### Input for this task
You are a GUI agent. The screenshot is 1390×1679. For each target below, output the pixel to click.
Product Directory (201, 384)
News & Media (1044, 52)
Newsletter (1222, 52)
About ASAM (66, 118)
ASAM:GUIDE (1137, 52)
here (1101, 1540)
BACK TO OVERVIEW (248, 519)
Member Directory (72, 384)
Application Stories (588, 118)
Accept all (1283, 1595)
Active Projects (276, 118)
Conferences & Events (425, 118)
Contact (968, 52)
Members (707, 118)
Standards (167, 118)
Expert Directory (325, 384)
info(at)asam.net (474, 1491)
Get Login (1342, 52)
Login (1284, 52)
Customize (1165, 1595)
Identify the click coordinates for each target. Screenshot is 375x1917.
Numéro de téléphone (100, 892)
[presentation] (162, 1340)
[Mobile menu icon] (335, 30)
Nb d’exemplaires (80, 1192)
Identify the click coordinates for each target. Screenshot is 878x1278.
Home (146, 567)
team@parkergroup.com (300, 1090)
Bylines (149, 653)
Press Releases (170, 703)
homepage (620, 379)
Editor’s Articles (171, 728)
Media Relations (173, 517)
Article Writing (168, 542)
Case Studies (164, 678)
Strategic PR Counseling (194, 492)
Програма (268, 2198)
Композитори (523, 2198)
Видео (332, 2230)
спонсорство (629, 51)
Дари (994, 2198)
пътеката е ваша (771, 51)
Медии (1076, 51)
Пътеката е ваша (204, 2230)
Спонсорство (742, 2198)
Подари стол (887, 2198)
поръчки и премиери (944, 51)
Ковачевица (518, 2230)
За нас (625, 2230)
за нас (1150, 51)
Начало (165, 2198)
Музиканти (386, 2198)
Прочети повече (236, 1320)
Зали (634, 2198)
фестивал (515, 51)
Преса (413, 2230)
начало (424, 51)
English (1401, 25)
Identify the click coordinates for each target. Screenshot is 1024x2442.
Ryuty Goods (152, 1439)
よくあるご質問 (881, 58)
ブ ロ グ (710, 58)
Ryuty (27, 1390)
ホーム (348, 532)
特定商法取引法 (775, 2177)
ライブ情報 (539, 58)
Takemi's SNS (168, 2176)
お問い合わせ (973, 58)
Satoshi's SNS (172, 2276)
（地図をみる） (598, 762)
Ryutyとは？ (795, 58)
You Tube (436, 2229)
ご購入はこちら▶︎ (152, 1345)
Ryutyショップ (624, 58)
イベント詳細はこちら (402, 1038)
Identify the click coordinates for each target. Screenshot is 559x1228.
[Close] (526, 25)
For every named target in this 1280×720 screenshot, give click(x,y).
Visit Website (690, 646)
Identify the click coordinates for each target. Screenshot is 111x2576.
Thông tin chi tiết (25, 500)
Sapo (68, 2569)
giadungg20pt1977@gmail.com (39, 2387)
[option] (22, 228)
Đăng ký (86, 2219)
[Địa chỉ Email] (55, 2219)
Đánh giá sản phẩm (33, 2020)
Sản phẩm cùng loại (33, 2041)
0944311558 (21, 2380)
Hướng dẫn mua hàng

### Written problem
Edit the listing by replacing "Identify" with "Locate" everywhere it appears, and leave every other line unchanged.

### Output below
You are a GUI agent. The screenshot is 1390×1679. For each target below, output the pixel to click.
Product Directory (201, 384)
News & Media (1044, 52)
Newsletter (1222, 52)
About ASAM (66, 118)
ASAM:GUIDE (1137, 52)
here (1101, 1540)
BACK TO OVERVIEW (248, 519)
Member Directory (72, 384)
Application Stories (588, 118)
Accept all (1283, 1595)
Active Projects (276, 118)
Conferences & Events (425, 118)
Contact (968, 52)
Members (707, 118)
Standards (167, 118)
Expert Directory (325, 384)
info(at)asam.net (474, 1491)
Get Login (1342, 52)
Login (1284, 52)
Customize (1165, 1595)
Locate the click coordinates for each target. Screenshot is 375x1917.
Numéro de téléphone (100, 892)
[presentation] (162, 1340)
[Mobile menu icon] (335, 30)
Nb d’exemplaires (80, 1192)
Locate the click coordinates for each target. Screenshot is 878x1278.
Home (146, 567)
team@parkergroup.com (300, 1090)
Bylines (149, 653)
Press Releases (170, 703)
homepage (620, 379)
Editor’s Articles (171, 728)
Media Relations (173, 517)
Article Writing (168, 542)
Case Studies (164, 678)
Strategic PR Counseling (194, 492)
Програма (268, 2198)
Композитори (523, 2198)
Видео (332, 2230)
спонсорство (629, 51)
Дари (994, 2198)
пътеката е ваша (771, 51)
Медии (1076, 51)
Пътеката е ваша (204, 2230)
Спонсорство (742, 2198)
Подари стол (887, 2198)
поръчки и премиери (944, 51)
Ковачевица (518, 2230)
За нас (625, 2230)
за нас (1150, 51)
Начало (165, 2198)
Музиканти (386, 2198)
Прочети повече (236, 1320)
Зали (634, 2198)
фестивал (515, 51)
Преса (413, 2230)
начало (424, 51)
English (1401, 25)
Locate the click coordinates for each target. Screenshot is 1024x2442.
Ryuty Goods (152, 1439)
よくあるご質問 (881, 58)
ブ ロ グ (710, 58)
Ryuty (27, 1390)
ホーム (348, 532)
特定商法取引法 (775, 2177)
ライブ情報 (539, 58)
Takemi's SNS (168, 2176)
お問い合わせ (973, 58)
Satoshi's SNS (172, 2276)
（地図をみる） (598, 762)
Ryutyとは？ (795, 58)
You Tube (436, 2229)
ご購入はこちら▶︎ (152, 1345)
Ryutyショップ (624, 58)
イベント詳細はこちら (402, 1038)
Locate the click coordinates for each target. Screenshot is 559x1228.
[Close] (526, 25)
For every named target in this 1280×720 screenshot, give click(x,y).
Visit Website (690, 646)
Locate the click coordinates for each target. Screenshot is 111x2576.
Thông tin chi tiết (25, 500)
Sapo (68, 2569)
giadungg20pt1977@gmail.com (39, 2387)
[option] (22, 228)
Đăng ký (86, 2219)
[Địa chỉ Email] (55, 2219)
Đánh giá sản phẩm (33, 2020)
Sản phẩm cùng loại (33, 2041)
0944311558 (21, 2380)
Hướng dẫn mua hàng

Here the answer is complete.